If South Africa had been a democracy in Tutu's younger years, he might have been a comedic actor. He loved telling drawn-out tales with his eyes wide and his face full of mirth. By the time he reached the punchline, he was often cracking himself up with his maniacal laugh.
But in the tightly circumscribed world of apartheid, few career options were open to him. The son of a high school principal, he first tried teaching but found the Black education system imposed by the white government to be insulting.
So, in 1961, he was ordained as a priest, perhaps the only outlet that gave him a platform, an audience and the opportunity to speak with relative freedom beyond the control of the government. He went on to become the first Black South African appointed dean of St. Mary's Cathedral in Johannesburg in 1975, then bishop, and eventually the country's first Black archbishop.
He never saw himself as a politician and regarded himself as a proxy during the long years when Nelson Mandela and other leaders of his African National Congress movement were in jail or in exile.
Yet Tutu played an incredibly valuable role. Since he was such an international figure, and winner of the 1984 Nobel Peace Prize, the white government could try to undermine him, but it could not silence him.
He gave the anti-apartheid movement a guiding light at a time it would have otherwise been largely leaderless and was in danger of being taken over by angry young men rather than the more restrained elder statesmen epitomized by Mandela and Tutu.
When Mandela and his fellow ANC leaders emerged from prison in 1990, Tutu stepped aside, just as he had always promised, yet remained a powerful moral voice.
Mandela and Tutu both had homes for many years on Soweto's Vilakazi Street, perhaps the only street in the world that could claim two Nobel Peace Prize winners as residents.
Tutu led the Truth and Reconciliation Commission. He spoke out against corruption in the Black-led government just as he had against the white-led government. He spoke out against Black South Africans behaving badly toward migrants from other African nations, reminding them how African countries had offered shelter to Black South Africans during the apartheid years.

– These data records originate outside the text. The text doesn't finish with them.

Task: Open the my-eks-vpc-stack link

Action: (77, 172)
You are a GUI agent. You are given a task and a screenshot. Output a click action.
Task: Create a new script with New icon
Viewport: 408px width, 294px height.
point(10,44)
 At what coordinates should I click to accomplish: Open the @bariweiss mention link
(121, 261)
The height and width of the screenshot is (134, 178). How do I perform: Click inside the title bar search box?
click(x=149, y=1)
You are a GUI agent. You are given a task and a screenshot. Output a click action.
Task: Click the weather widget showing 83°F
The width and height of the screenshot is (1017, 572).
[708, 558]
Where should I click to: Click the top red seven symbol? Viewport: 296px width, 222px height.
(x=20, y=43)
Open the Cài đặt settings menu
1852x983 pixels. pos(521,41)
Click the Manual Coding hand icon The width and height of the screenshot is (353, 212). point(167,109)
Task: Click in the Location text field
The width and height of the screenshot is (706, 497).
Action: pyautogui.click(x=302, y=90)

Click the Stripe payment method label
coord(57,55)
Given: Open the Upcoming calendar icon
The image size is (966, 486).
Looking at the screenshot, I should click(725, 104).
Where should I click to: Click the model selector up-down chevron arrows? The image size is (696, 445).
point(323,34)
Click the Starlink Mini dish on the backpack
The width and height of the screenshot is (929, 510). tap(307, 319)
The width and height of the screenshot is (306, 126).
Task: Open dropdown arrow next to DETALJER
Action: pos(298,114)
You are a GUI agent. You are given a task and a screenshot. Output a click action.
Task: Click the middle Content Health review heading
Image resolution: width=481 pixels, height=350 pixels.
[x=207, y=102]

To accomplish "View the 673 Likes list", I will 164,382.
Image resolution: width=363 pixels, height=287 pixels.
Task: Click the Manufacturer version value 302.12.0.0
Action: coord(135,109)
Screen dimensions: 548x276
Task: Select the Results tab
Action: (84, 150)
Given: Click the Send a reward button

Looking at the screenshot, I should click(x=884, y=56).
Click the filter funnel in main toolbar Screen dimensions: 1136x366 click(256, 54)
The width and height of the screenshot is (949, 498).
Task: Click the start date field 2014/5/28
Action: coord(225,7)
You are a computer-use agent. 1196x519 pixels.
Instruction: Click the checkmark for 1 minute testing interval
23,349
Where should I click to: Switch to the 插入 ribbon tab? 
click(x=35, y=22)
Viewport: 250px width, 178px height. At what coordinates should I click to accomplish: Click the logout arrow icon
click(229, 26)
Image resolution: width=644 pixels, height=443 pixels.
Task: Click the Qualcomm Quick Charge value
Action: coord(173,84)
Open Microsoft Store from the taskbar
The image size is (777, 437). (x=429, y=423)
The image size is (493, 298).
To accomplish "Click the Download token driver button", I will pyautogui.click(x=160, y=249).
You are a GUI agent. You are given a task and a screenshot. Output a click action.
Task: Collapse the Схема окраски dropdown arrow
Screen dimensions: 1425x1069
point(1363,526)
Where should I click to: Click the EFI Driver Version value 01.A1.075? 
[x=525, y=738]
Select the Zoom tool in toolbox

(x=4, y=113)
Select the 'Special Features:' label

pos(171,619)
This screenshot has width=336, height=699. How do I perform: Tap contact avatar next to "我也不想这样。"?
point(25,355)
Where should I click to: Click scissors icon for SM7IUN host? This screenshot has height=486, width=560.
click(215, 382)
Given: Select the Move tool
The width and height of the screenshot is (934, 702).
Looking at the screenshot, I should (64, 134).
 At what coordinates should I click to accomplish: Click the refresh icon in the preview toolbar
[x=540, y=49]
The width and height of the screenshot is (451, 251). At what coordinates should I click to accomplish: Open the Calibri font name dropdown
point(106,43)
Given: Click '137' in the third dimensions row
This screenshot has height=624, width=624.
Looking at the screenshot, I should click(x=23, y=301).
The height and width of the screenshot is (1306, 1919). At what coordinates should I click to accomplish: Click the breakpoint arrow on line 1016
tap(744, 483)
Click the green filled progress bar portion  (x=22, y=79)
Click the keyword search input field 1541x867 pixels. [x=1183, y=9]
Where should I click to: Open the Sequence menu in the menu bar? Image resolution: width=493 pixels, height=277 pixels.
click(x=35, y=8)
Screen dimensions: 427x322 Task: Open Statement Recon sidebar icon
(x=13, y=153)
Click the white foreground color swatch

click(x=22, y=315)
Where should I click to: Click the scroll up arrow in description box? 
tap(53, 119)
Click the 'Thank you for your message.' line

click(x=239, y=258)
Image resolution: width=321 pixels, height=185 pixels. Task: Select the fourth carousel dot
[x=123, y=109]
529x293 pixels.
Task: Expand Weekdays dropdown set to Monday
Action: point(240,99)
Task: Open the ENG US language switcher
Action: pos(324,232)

He became an elder statesman and a global ambassador often appearing with the Dalai Lama.
He criticized the South African government for not providing a visa to the Dalai Lama in 2011 so he could attend Tutu's 80th birthday party. He accused the government of "kowtowing" to China.
When South Africa buried apartheid with its first all-race election in 1994, Tutu danced with joy as he cast his ballot. He called it "a religious experience, a transfiguration experience, a mountaintop experience."
But in 2013, he said he could no longer vote for the ANC.
"The ANC was very good at leading us in the struggle to be free from oppression," Tutu wrote in an op-ed. "But it doesn't seem to me now that a freedom-fighting unit can easily make the transition to becoming a political party."
As the country held national elections in May 2014, Tutu told South Africa's Sunday Times newspaper: "I didn't think there would be a disillusionment so soon. I'm glad that [Mandela] is dead. I'm glad that most of these people are no longer alive to see this," a reference to a host of chronic problems such as corruption and poverty.
After Tutu's death on Sunday, the current Anglican archbishop of Cape Town, Thabo Makgoba, released a video statement:
"His legacy is moral strength, moral courage and clarity," Makgoba said. "He felt with the people. In public and alone, he cried because he felt people's pain. And he laughed — no, not just laughed, he cackled with delight — when he shared their joy."